DOCUMENT SEGMENT:
^^^^
Ensure a Fair, Level and Legal Operating Environment
As one of the highest taxed and regulated industries, the AzLTA advocates to enhance the business operating environment for Arizona’s hotels and resorts, travel, tourism, professional sports, CVBs and local businesses that support the industry.
- This is an industry which embraces innovation and competition, the hallmark of our industry.
- The industry is a steward for health and safety laws critical to protecting visitors and guests.
- We partner to maintain the vigor and vibrancy of this top economic engine for Arizona.
Stop Drive-by Lawsuits: Established a “notice and cure” period within the State ADA Law
The AzLTA joined a broad coalition of business and community stakeholders ranging from bankers to retailers to hospitality in support of hallmark legislation to establish a “notice and cure” period within Arizona’s Americans with Disabilities Act. SB 1406 (public accommodation; services; civil action) deters frivolous lawsuits as witnessed by more than 1,700 Arizona businesses. SB 1406 ensures compliance with the state’s disability access law, while protecting employers from disingenuous maneuvers by attorneys who are looking for nothing more than a payday. Further, it strengthens Arizona’s commitment to being open for all business.
- Businesses must be given a written notice of violations before a civil suit can be filed.
- Provides a cure period of 30 or 60 days – depending on whether the violation is technical in nature or a structural violation that would require a government permit – to ensure that a reasonable amount of time is given for the business to reach compliance before facing litigation.
- Requires the aggrieved party to submit an affidavit stating that they have read the complaint, agree with the allegations and that they have not been promised anything of value for filing a civil action.
- Prevents an aggrieved person or the aggrieved person’s attorney from demanding or collecting money before the expiration of the defined cure periods.
*Please note, establishing a “notice and cure” period remains a priority in Federal ADA Law.
Defining a Joint Employer
The AzLTA celebrated passage of Arizona HB 2322 which clearly defines the relationship of a franchisor and embraces this historic pathway to small business success. With 61 percent of hotels considered small businesses, the hotel industry has thrived by fostering opportunities for small business owners to open their own hotels thanks to the franchise model. In August 2015, the National Labor Relations Board (NLRB) issued its decision in the Browning-Ferris Industries of California (BFI) case and created a new “joint employer” standard under federal labor law.
^^^^
EXTRACTED INFORMATION:
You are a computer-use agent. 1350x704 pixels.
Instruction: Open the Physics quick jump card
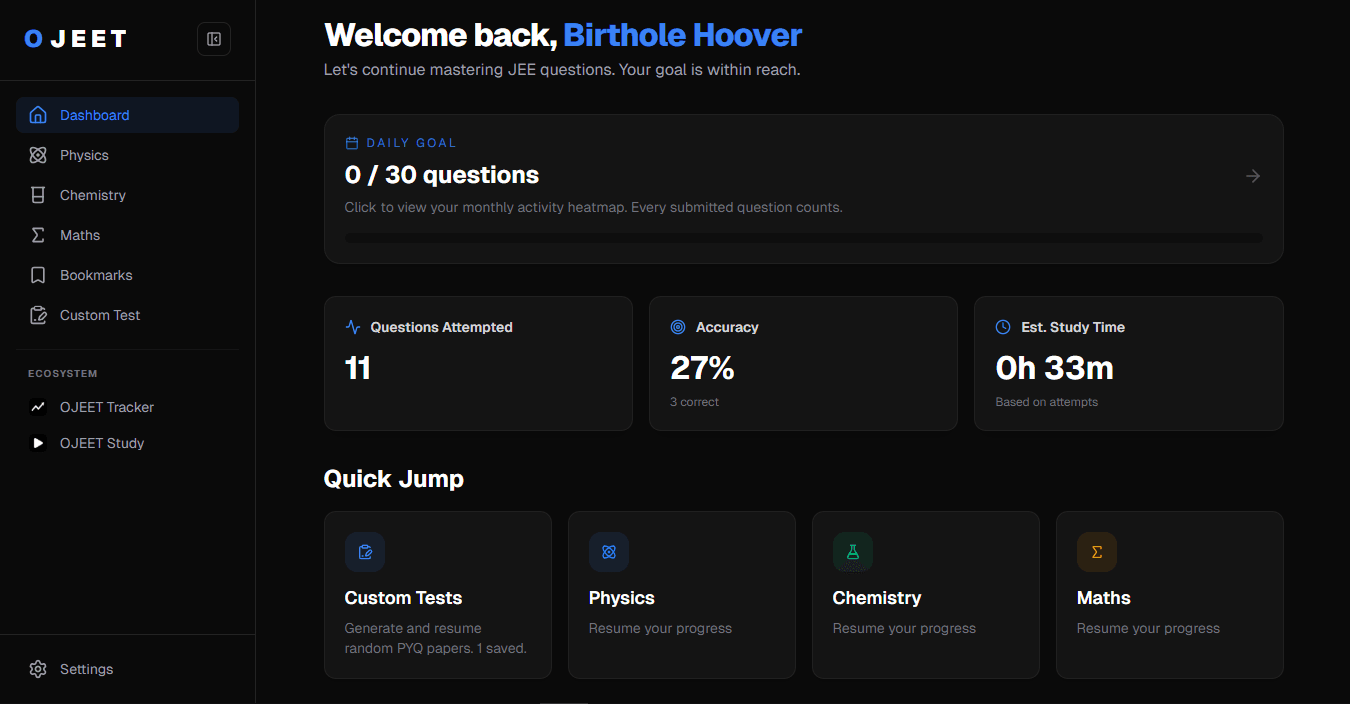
^^^^
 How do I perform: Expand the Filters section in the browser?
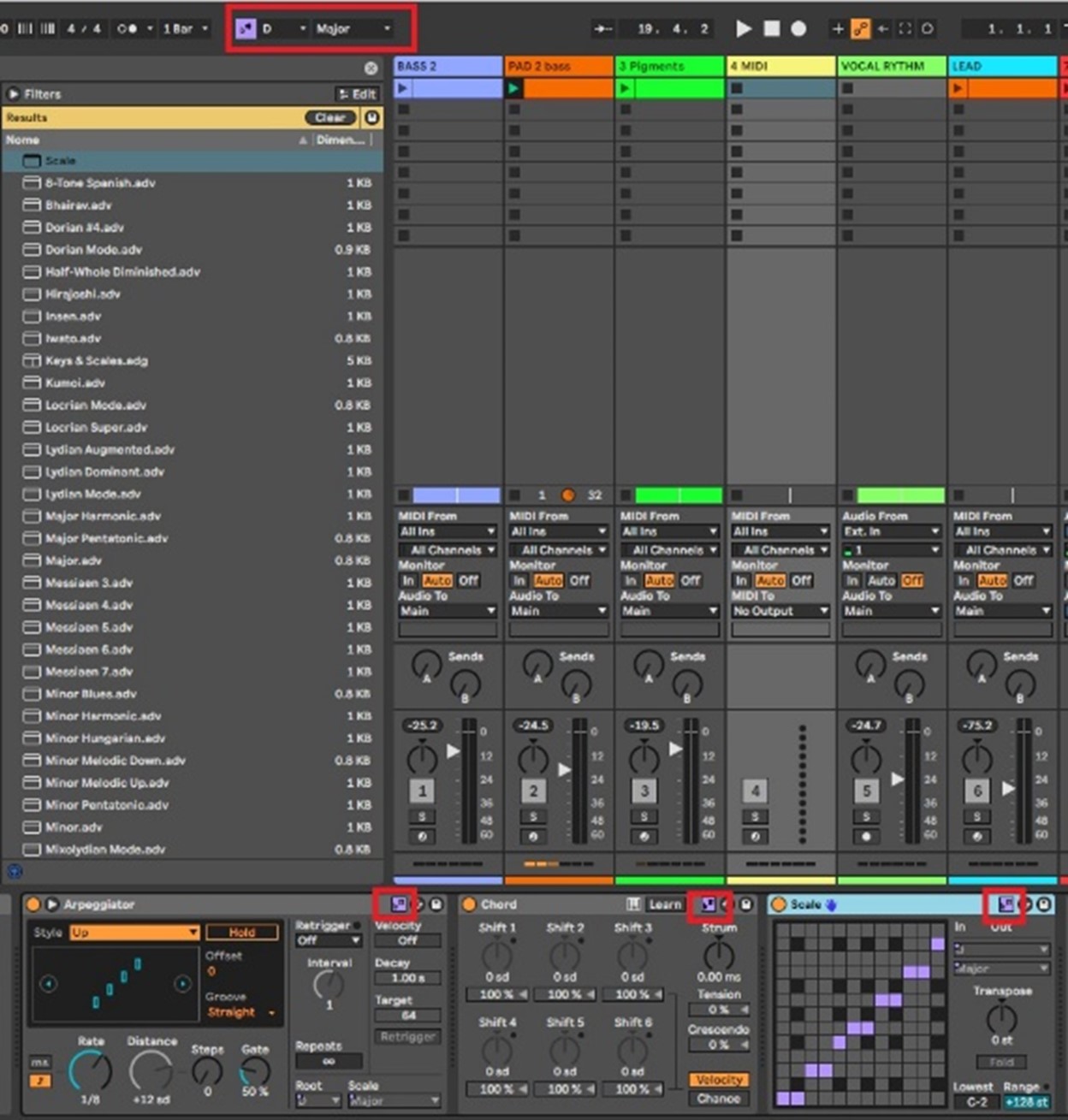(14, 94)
^^^^
WORK ORDER A: From the AzLTA advocacy text, pull out the passage that starts at the words "Ensure a Fair, Level" and ends after "support the industry.", copying it word for word.
WORK ORDER B: Extend the AzLTA advocacy text above, picking up after its last sentence.

WRITTEN REPLY A:
Ensure a Fair, Level and Legal Operating Environment
As one of the highest taxed and regulated industries, the AzLTA advocates to enhance the business operating environment for Arizona’s hotels and resorts, travel, tourism, professional sports, CVBs and local businesses that support the industry.

WRITTEN REPLY B:
- For more than three decades, the traditional joint employer standard has been one of the cornerstones of labor law, protecting small businesses from undue liability involving employees over which they do not have actual or direct control.
- The new standard makes employers potentially liable for actions and activities of employees that they do not employ and it could jeopardize business to business contractual relationships.
*This issue must still be fixed at the federal level to protect small businesses from fraudulent lawsuits.
The Sharing Economy – STRs
Competition is the hallmark of the hospitality industry, and we thrive when everyone plays on a level playing field and by the same rulebook designed to ensure the safety and well-being of our guests and our communities. Arizona’s hospitality industry is the second largest industry in the state and supports over 300,000 jobs; visitors alone generate more than $3.5 billion annually in state, local and federal taxes. Having said that, it causes great concern when a group of bad actors exploit platforms such as Airbnb and do not adhere to the measures that are in place to protect consumers, communities and overall economic development.
Additionally, some aspects of short term rental platforms enable and even incentivize landlords to convert homes and apartments into STR rentals, thus decreasing the available housing stock and driving rent prices up across the country. This is having an enormous impact in Arizona, particularly in our rural communities where tourism is the lifeblood of these local economies.
Unfortunately, SB 1350did not hold short-term rental platforms accountable, provide enforcement or establish transparency thus enabling this growing group of bad actors to multiply.
While we support new entrants to the sharing economy and the competition it brings, we must be aware and very cautious of the negative impacts and repercussions this group of bad actors is having on our state. Arizona needs a comprehensive solution that creates a fair, level and legal playing field for competition and ensures the safety and wellbeing of Arizona communities.